Retailers are also feeling the strain.
A Maseru businessman who requested anonymity told thepost that they feel they are being pushed against the wall, with nowhere to run.
“There is nothing we can do. People fail to understand that we are not the ones responsible (for the price increases). Inflation is highand we buy these products at high costs,” he says.
“We cannot sell them cheap.What would be the point of running the business? How would we pay our staff?”
“We sell some products cheap and then increase the prices of other products to cover for that loss so that we can generate turnover for our store,” says one supermarket manager.
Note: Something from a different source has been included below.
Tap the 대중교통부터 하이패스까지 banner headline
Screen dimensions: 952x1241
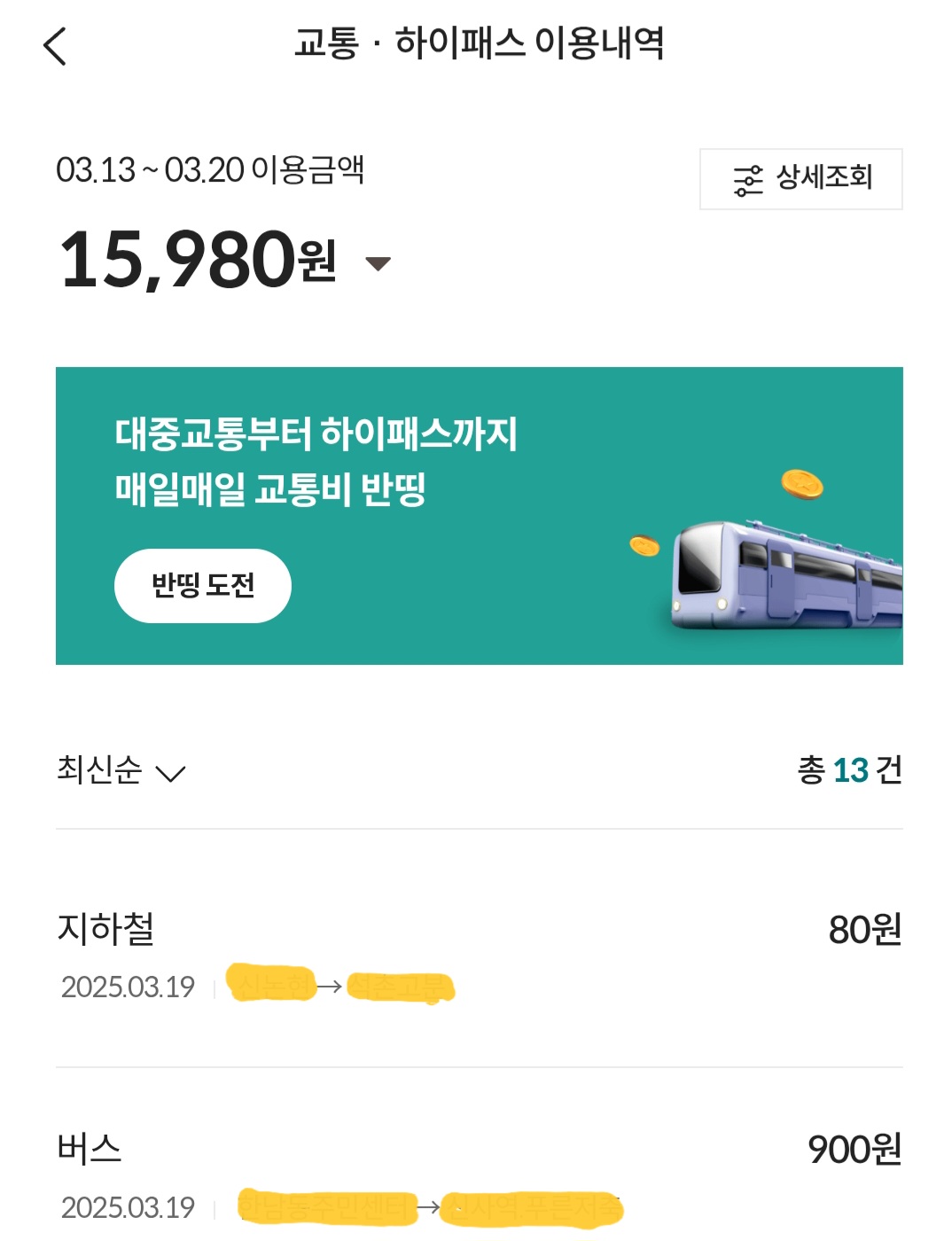(x=316, y=433)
“People need to eat so we will stay open but we are not making any money. It is a struggle to pay salaries. This inflation has knocked us down,” adds another.
Those in the clothing sector say they have resorted to operating longer hours, even during weekends and the festive seasons but they are still battling to stay afloat.
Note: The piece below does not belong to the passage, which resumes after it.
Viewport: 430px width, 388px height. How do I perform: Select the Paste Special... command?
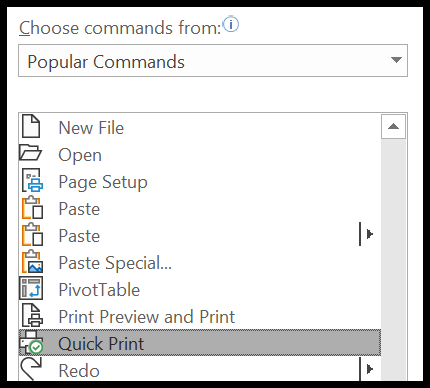[200, 263]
This has not resulted in an increase in operating profits though.
Earlier this month, Finance Minister ’Mamphono Khaketla said the Lesotho Revenue Authority (LRA) had failed to meet its target on VAT collections because of the decline in the retail sector.
She said this is because “people have no purchasing power”.
LerataPekane, a partner at the New Dawn Accounting Firm,says VAT only increases when the economy is performing well.
However, currently due to the high inflation rate people do not have enough money to spend on non-essentials.
“Currently, even those working in the factories are not able to work overtime and make extra money to spend on other things apart from essentials because there are no enough orders,”Pekane says.
“Businesses in the retail sector are reluctant to buy stock as it takes longer for the stock to be consumed. Companies don’t have money to pay bonuses or to make promotions as they are barely making ends meet,” he says.
“For the economy to recover we need to attract investors, make developments suitable for business and that can only be achieved if the political climate is stabilised,”he says.
NkarengLetsie,a Programme Director for the Consumer Protection Association, says the value of money has been eroded leaving even those who were on the verge of graduating from lower class to middle class in the same spot.
“For instance,government employees have received a four percent increase while the inflation rate is at 5.6 percent leaving them with a shortfall of 1.6 percent,” Letsie says.
“If they were previously able to buy maize-meal, a bag of cabbages and oil currently they might only be able to buy maize-meal and one other item,”he says.
He adds that if we do not have salary increments that are proportional to the inflation rate people will continue to struggle.
He says one reason that the inflation rate is so high is because Lesotho imports a lot of items instead of producing them and as a result it suffers from imported inflation as well.
“For example, electricity that is produced here is cheaper than the one bought from Eskom and EDM, making the imported one expensive because of the exporter country’s inflation as well,” he says.
“We need to revive the production sector and identify products that we can produce at a low cost and cut on imports. Products that will give us a competitive edge and enable exportation and make more money, until then it will not be easy to stimulate our economy,”Letsie says.